Fans turn their backs on live football

The company’s Football Fans Price Index shows the cost of going to matches has risen by 17 per cent since the start of 2006. And the trend is set to continue in 2007, with one in seven supporters saying they will go to at least 10 fewer games this year because they can’t afford it.

Premiership supporters are most likely to have cut back - around 46 per cent say they’ve gone to fewer games, compared with 41 per cent in the Championship, 37 per cent in League One and 35 per cent in League Two.

Supporters of Chelsea, Man City, Watford, Portsmouth and Spurs are the worst hit in the Premiership, while Sheffield United, Wigan, Arsenal and Man Utd supporters have cut back the least.

Says Malcolm Clarke, chairman of the Football Supporters’ Federation: “I only hope club chairmen, the FA and the leagues sit up and take notice. Fans are fed up to the back teeth of being treated as turnstile fodder.
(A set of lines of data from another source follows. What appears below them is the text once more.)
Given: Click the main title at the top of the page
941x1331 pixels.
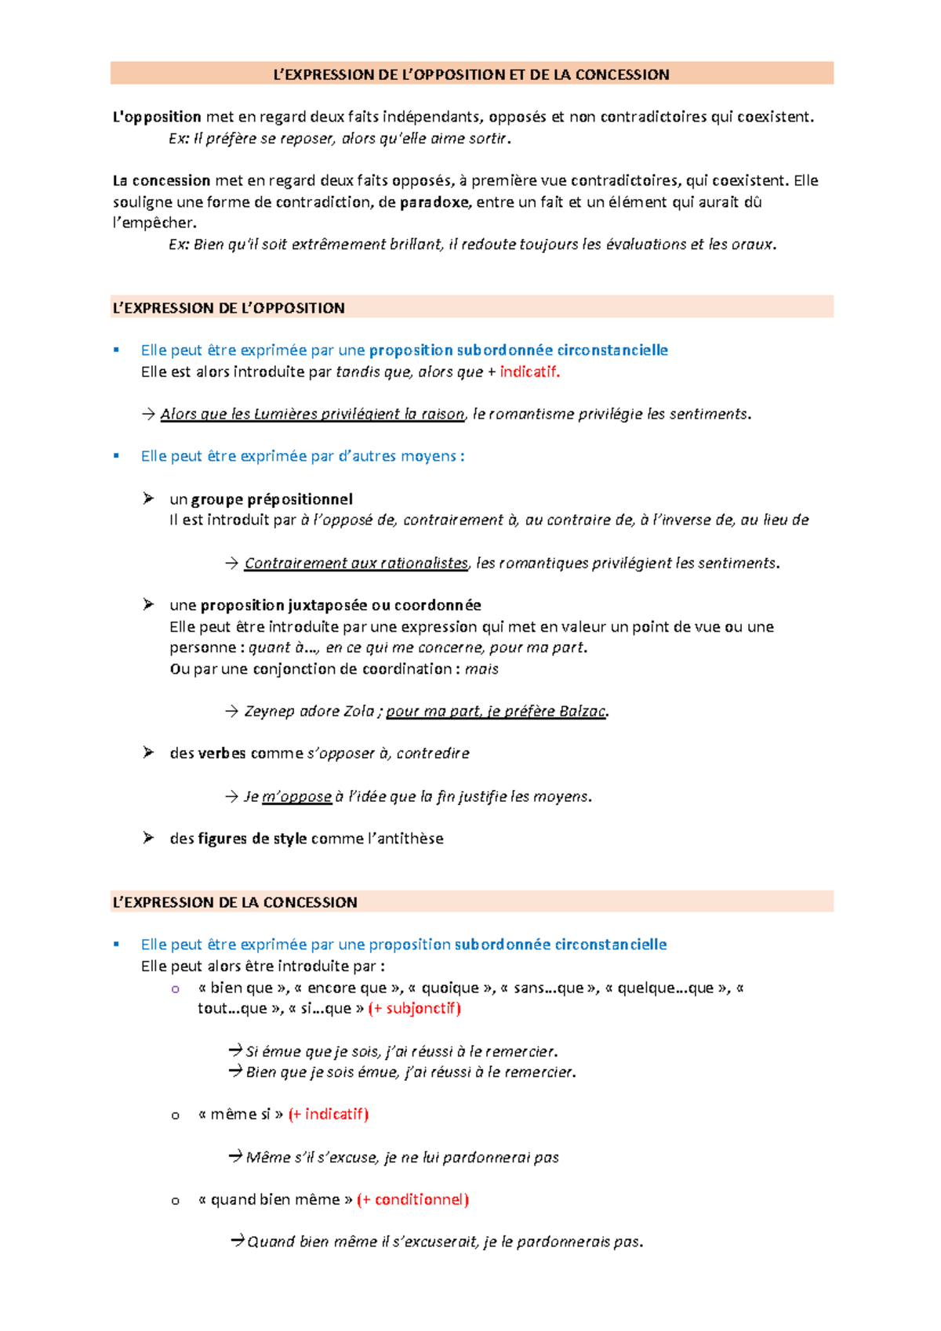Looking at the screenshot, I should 470,74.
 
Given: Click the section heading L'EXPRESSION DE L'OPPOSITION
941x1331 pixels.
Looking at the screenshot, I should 228,308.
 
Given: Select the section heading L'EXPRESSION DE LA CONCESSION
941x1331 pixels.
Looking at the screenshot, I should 234,902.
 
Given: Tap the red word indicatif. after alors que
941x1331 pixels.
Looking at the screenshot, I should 529,372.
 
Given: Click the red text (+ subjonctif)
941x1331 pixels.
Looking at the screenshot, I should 414,1008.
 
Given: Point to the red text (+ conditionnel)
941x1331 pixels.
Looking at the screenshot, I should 412,1199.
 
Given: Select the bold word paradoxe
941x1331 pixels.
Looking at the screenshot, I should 434,202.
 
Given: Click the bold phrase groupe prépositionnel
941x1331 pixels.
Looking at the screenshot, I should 271,499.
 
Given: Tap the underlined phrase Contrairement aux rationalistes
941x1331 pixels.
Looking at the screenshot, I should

Their loyalty is being exploited with even higher prices.

“Football won’t be the people’s game for much longer in this country if this keeps up. The rate of inflation on Planet Football is three to four times higher than here on Planet Earth. It’s time for the match-going supporter to be given a break. Ticket prices have got to come down. Football’s live audience is aging. Where’s the next generation of fans going to come from?”

At the launch of Virgin Money’s Football Fans’ Price Index last year the matchday basket of goods cost £77.95 - now it’s £91.46. An increase in the cost of replica shirts, match tickets and food are the main reasons behind the increase.

Says Virgin Money spokesman John Franklin: “Football fans’ loyalty is legendary, but eventually something has to give. The rising costs of following the game are starting to hit home and people are being forced to cut the number of games they go to.

“The FA Cup third round saw plenty of examples of games where there should have been bumper gates, but attendances were down. The quality of football is not worse than last year and the cup still produced some shocks - so it has to be down to costs.

“Premiership fans are the worst hit, but there’s also evidence that other fans are staying at home for games where previously they would have been at the ground. Clubs need to listen or they’ll pay the price in the long run.”

Analysis of average Premiership attendance figures for 2006/2007 against 2005/2006 shows total attendances per club are up 18,274 in total. But once Man Utd and Arsenal’s capacity increases are stripped out, total average attendances are down 10,522, with 10 clubs showing drops in average attendances. They include Newcastle, Everton, Bolton and Wigan.